Repetindo o velho filósofo da Renânia, a história se repete,
algumas vezes como tragédia, outras como farsa. O Brasil, em sua história,
viveu essas situações. Muitas como tragédia, a última foi em 1964, com o golpe
civil-militar. Como farsa, estamos vivendo, agora, em 2016, quando enfrentamos
o golpe parlamentar, em que não se evidenciam os crimes da Presidente acusada,
embora os ritos dos julgadores se cumpram, no formalismo do uso da lei e da Constituição.
As ações humanas exigem interpretações. E essas, as interpretações, estão
eivadas de subjetivismos. Se não se sustenta a tese do crime de
responsabilidade, de que a acusam? Os argumentos se sucedem e nos vemos no meio
dessa confusão retórica em que serve a afirmação de Karl Marx, ao falar dessa
repetição sob a forma de tragédia e farsa, nos meandros da história.
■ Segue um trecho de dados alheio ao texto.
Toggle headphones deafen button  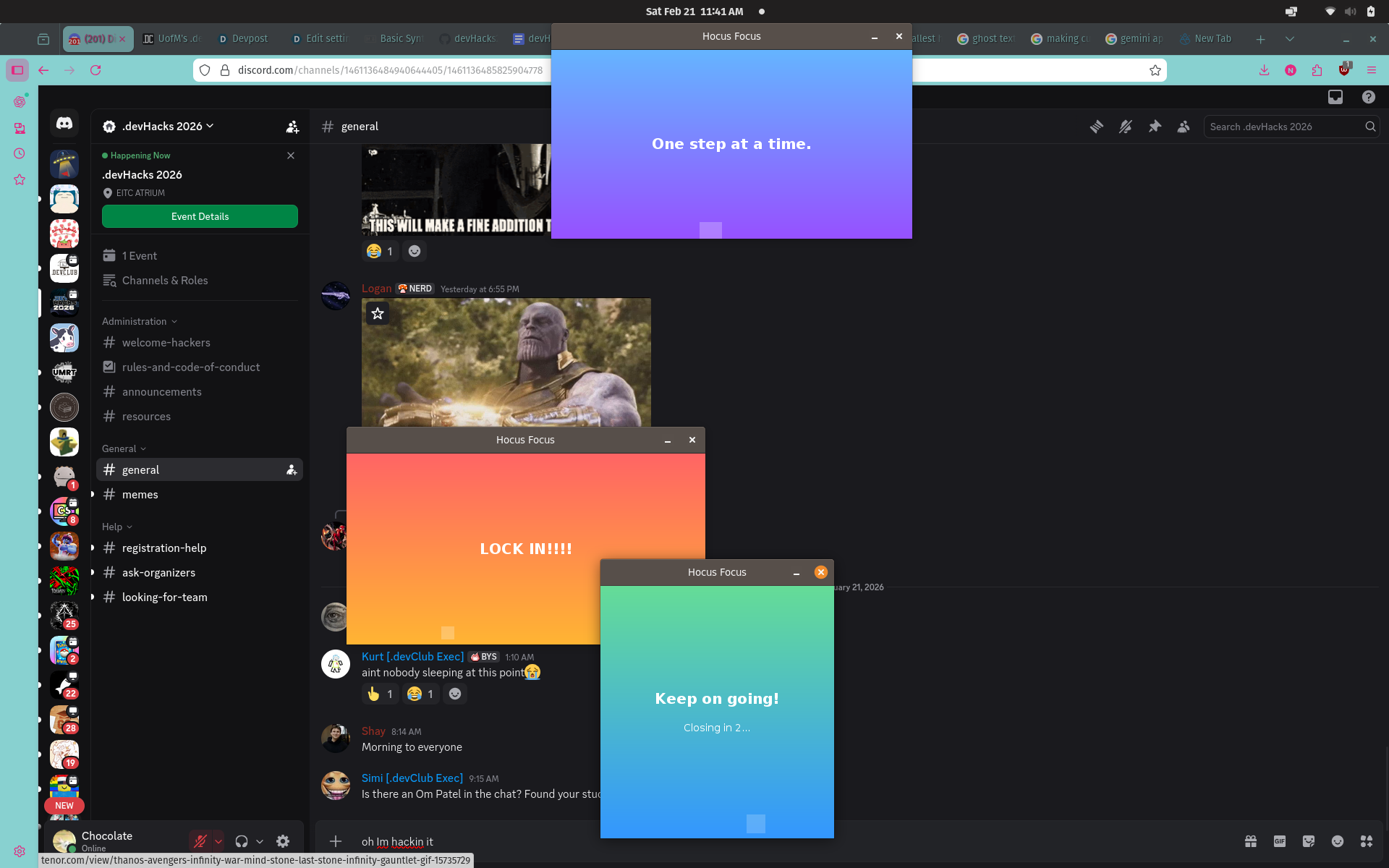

A quem compete selar o destino dos humanos? Aos juízes
togados ou aos juízes eleitos pelo voto popular, como senadores e deputados? A
quem cabe julgar? Qual correção de atitudes lhes dá a legitimidade do
julgamento? O Homem de Nazaré advertia: “Quem não tem pecado, atire a primeira
pedra”. E, então? Estarão os senhores do Congresso Nacional isentos de malfeitos
e ações pouco meritórias?! As estatísticas mostram que mais da metade dos
parlamentares, seja de uma ou outra casa congressual, tem problemas com seus mandatos,
resultantes de acusações no âmbito da justiça. Qual a isenção dos senhores
julgadores? Estarão os senhores e as senhoras, que julgam, livres de qualquer
preconceito, ressentimento, desejo de vingança ou outros sentimentos vis e
comezinhos? Qual soberania de propósitos assiste os que frequentam os tribunais
e as tribunas?
Os julgadores começaram a adjetivar seus
votos, denominando-os voto moral, voto técnico, voto justo, para dimensionarem
as razões de suas decisões, escondidas atrás de biombos ideológicos,
divisionistas, em que a questão de classe fica efetivamente ocultada nas suas
falas, embora explicitada em suas atitudes. Daí a farsa.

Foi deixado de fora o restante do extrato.